Theorem 1. Suppose that [itex]G[/itex] is a finite non-abelian simple group. Then there exists an odd prime [itex]q \in \pi(G)[/itex] such that [itex]G[/itex] has no [itex]\{2, q\}[/itex]-Hall subgroup.

I have Theorem 2 from a book.

Theorem 2. If [itex]H[/itex] is a minimal normal subgroup of [itex]G[/itex], then either [itex]H[/itex] is an elementary abelian [itex]p[/itex]-group for some prime [itex]p[/itex] or [itex]H[/itex] is the direct product of isomorphic nonabelian simple groups.

I like to know if the contradicition in this argument is true.

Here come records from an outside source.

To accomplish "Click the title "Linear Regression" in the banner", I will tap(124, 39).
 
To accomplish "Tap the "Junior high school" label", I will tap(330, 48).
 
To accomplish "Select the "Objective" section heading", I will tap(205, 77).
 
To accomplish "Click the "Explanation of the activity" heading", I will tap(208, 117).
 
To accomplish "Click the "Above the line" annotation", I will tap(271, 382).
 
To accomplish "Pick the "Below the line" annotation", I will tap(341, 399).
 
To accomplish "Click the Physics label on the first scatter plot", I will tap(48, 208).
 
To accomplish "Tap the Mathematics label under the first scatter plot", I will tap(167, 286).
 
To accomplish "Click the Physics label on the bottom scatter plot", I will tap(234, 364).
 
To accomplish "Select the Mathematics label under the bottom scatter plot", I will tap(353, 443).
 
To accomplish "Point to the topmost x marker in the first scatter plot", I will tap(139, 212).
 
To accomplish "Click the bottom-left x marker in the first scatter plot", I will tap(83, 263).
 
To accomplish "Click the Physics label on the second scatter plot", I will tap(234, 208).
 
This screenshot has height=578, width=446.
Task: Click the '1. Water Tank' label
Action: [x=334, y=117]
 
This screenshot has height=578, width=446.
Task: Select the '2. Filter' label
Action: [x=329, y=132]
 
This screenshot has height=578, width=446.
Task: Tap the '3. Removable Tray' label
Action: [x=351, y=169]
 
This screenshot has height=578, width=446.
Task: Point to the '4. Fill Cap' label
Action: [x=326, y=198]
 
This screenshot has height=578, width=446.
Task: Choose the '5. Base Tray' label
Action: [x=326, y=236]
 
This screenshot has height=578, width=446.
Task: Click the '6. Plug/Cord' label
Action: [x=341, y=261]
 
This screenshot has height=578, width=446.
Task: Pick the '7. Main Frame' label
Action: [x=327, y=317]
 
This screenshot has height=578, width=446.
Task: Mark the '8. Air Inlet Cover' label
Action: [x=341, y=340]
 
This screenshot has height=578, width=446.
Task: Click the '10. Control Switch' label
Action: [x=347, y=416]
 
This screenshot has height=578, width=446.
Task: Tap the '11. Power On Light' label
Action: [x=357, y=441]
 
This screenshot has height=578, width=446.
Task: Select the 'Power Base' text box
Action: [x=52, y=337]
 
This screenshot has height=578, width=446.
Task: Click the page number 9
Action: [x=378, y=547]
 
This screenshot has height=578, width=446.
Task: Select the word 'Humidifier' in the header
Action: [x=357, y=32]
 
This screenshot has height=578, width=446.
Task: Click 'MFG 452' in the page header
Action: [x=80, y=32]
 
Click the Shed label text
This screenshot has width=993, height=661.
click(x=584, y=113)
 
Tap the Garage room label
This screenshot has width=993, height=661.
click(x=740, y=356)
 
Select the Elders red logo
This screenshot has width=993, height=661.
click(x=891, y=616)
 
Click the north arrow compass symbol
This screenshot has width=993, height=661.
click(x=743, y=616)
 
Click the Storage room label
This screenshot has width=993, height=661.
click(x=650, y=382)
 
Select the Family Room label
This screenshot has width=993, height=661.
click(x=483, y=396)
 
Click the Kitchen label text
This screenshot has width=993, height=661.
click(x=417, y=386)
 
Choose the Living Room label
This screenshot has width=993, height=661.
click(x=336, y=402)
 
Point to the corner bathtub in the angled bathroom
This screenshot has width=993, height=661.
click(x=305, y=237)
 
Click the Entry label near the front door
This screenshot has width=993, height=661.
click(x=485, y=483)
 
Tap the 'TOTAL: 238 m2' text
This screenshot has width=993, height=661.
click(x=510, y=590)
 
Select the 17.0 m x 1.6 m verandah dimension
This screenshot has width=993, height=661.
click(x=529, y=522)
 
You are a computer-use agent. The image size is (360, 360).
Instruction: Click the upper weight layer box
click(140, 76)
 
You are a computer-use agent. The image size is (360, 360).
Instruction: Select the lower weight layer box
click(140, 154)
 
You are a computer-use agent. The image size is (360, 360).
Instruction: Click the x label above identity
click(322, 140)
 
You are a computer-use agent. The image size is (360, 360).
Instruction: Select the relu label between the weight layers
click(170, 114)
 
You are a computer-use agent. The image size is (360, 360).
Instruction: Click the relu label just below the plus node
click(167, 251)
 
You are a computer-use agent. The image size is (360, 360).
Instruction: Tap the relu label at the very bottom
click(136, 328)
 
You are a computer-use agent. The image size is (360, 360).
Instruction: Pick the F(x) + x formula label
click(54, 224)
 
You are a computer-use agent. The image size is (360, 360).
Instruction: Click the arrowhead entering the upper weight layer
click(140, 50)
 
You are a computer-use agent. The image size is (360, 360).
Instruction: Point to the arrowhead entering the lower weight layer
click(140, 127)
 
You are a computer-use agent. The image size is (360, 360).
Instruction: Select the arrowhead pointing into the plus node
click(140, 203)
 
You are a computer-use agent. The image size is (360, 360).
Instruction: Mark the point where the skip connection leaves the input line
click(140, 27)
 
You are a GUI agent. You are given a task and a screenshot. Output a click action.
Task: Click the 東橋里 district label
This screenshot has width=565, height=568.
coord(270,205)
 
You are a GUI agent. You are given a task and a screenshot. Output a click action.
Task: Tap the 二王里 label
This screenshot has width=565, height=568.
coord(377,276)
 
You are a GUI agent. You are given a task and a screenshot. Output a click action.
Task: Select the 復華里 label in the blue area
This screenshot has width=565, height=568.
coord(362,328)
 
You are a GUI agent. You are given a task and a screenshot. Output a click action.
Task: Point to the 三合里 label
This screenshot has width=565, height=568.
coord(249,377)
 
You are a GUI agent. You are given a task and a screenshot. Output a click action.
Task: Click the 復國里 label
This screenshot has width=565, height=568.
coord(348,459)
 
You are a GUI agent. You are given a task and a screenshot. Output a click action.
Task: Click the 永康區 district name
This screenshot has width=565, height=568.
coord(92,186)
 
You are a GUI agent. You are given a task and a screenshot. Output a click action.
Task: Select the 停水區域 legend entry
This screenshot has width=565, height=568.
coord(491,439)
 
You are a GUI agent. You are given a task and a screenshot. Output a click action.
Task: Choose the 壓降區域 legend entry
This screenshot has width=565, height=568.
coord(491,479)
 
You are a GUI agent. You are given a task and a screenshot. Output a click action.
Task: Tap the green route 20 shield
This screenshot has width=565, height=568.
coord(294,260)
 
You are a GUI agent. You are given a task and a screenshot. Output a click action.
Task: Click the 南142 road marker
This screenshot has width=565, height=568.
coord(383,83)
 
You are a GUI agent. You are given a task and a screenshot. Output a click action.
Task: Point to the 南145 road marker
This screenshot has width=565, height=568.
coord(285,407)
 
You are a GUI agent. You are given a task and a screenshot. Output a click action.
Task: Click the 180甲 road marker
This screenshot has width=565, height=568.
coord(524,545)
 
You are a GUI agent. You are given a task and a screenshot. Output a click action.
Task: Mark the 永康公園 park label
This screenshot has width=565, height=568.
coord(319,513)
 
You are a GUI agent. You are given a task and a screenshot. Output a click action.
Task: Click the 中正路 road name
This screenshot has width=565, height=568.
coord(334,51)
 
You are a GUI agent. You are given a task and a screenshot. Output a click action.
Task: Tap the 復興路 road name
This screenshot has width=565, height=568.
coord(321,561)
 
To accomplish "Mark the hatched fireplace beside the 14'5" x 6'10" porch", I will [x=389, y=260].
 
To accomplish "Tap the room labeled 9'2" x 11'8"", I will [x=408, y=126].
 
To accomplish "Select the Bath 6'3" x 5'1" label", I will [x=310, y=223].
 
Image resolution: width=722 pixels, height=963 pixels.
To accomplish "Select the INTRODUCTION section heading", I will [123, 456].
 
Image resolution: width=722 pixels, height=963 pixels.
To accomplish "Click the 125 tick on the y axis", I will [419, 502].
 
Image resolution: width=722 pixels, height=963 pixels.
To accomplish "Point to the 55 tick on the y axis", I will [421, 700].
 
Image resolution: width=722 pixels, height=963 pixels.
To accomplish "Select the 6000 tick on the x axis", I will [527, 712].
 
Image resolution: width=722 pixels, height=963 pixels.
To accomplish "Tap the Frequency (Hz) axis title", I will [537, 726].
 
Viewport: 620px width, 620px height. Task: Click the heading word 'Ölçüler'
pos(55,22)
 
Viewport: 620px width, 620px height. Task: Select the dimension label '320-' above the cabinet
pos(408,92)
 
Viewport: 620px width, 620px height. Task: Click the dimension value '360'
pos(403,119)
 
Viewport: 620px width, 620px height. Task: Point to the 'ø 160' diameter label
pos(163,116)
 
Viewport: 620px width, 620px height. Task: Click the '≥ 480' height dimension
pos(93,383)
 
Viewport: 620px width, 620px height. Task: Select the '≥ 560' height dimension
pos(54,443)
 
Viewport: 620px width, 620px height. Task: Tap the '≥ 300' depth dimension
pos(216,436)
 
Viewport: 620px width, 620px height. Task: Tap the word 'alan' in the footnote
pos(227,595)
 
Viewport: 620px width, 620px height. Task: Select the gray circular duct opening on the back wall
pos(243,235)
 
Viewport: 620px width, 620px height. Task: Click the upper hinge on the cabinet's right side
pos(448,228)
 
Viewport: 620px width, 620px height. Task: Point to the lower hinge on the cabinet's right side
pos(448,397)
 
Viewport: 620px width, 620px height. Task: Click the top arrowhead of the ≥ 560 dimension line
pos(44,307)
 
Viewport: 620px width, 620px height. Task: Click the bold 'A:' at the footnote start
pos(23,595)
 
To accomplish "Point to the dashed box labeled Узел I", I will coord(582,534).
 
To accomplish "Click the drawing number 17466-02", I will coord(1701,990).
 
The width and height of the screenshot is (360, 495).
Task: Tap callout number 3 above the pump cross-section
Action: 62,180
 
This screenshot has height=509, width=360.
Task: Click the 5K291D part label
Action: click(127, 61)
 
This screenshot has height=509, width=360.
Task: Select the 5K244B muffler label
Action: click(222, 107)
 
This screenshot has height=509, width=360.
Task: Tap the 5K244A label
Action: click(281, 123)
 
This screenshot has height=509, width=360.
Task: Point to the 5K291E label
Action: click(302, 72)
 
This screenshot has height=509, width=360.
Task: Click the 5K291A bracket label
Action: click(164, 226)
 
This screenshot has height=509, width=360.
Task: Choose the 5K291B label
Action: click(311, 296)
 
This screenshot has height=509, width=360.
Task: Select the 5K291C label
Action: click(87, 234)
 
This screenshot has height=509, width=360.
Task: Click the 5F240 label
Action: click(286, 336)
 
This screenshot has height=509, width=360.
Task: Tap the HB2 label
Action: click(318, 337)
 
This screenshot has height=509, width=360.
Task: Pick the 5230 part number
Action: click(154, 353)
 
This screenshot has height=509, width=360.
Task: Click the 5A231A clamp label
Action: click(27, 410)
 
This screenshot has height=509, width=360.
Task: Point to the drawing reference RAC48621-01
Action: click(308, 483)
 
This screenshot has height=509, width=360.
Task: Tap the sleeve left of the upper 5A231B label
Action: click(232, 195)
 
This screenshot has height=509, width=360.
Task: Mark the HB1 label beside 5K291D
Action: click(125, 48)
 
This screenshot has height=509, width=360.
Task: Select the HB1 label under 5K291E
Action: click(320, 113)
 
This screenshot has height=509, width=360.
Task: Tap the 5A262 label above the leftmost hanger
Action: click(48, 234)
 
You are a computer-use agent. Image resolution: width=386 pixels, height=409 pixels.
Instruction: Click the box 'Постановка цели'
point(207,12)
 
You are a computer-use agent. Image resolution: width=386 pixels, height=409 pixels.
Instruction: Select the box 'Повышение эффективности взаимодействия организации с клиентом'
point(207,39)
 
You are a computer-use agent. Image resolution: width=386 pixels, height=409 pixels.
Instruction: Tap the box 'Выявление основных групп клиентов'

Let [itex]N[/itex] be a minimal normal subgroup of a finite group [itex]G[/itex] with [itex]2[/itex] divides the order of [itex]N[/itex] and [itex]N[/itex] is not a [itex]2[/itex]-group. Let [itex]P[/itex] be a Sylow [itex]2[/itex]-subgroup of [itex]N[/itex]. Suppose that for each prime [itex]q \neq 2[/itex] dividing the order of [itex]N[/itex], there exists a Sylow [itex]q[/itex]-subgroup [itex]Q[/itex] of [itex]N[/itex] such that [itex]PQ[/itex] is a subgroup of [itex]N[/itex]. Cleary, [itex]N=T_{1}T_{2}...T_{r}[/itex] for some postive intger [itex]r[/itex], where each [itex]T_{i}[/itex] is a nonabelian simple group. Let [itex]T[/itex] be one of the [itex]T_{i}[/itex]. It is clear that if some prime divides the order of [itex]N[/itex] then this prime must divide the order of [itex]T[/itex] as [itex]|N|=|T|^{r}[/itex]. Since [itex]T[/itex] is normal in [itex]N[/itex], then [itex]T \cap PQ=(T \cap P)(T \cap P)[/itex] (I Know that this statement is true so do not bother checking it). So, [itex]T[/itex] is a finite nonableian simple group with Hall [itex]\{2,q\}[/itex]-subgroup for each odd prime dividing the order of [itex]T[/itex] which contradicts Theorem 1.

Thanks in advance.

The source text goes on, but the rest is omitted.